Zack here, filling in for Anirban so he can get an early start on the long weekend (talk about Quiet Quitting, right?). Fittingly, the week leading into Labor Day weekend was all about labor market data, and you can read Anirban’s thoughts on today’s jobs report in this post from a few hours ago.
Monday
Global Risks
There’s never data releases on Monday, so I’ll briefly mention that 1) Europe is dealing with really, absurdly high energy costs, which could be catastrophic come winter and has already caused a lot of firms to halt operations, and 2) China’s carbon emissions fell 8% during the second quarter according to CarbonBrief, which while good for the environment is an extraordinarily bad sign for their economy (construction projects started fell 44% during the second quarter).
Tuesday
Housing Price Indices
The FHFA House Price Index tells us home prices increased 17.7% from Q2 2021 to Q2 2022. The S&P CoreLogic Case-Shiller U.S. National Home Price Index (what a terribly long name) showed a 18% year-over-year increase as of June. On a monthly basis, home prices increased 0.3% (seasonally adjusted). These indicators refer to June and don’t tell us anything we didn’t know—houses are really expensive at the moment.
Job Opening & Labor Turnover Survey (JOLTS)
July’s JOLTS data dashed any hope that the labor market had started to ease; job openings jumped back above 11.2 million after falling in June and are still up more than 4 million (+60%) since the start of the pandemic.

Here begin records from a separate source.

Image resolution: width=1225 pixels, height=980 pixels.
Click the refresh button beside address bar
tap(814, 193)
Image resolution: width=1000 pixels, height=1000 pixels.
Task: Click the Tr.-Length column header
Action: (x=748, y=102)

There is a tiny bit of good news here: just 2.7% of workers quit their job in July, which is the lowest rate since May 2021 (but higher than at any point before 2021). Employers are still feeling clingy, though, with the layoff/discharge rate unchanged at 0.9% for the seventh straight month. Before October 2021, U.S. employers had never laid off/discharged less than 1% of the workforce in any given month.
The upshot: employees are empowered to quit in search of greener pastures, with an emphasis on greener; workers who switch jobs are getting massive pay increases (more on that under the ADP report on Wednesday). Employers, on the other hand, are feeling pretty clingy; current employees are less expensive and generally more productive than new employees, and that’s provided you can even find a new one.
A few months back, we said that the graph of the quit rate and layoff/discharge rate looked like a profit-eating monster. That’s still the case, so I added eyes to really drive home the visualization.
Conference Board Consumer Confidence Index®
This measure of consumer confidence increased in August after falling in the previous three months. Both components of this index increased, but the sub-80 reading for the Expectations Index indicates ongoing risk of recession. Big picture, consumer confidence isn’t that low (roughly the same as it was in 2017) but remains well below pre-pandemic levels.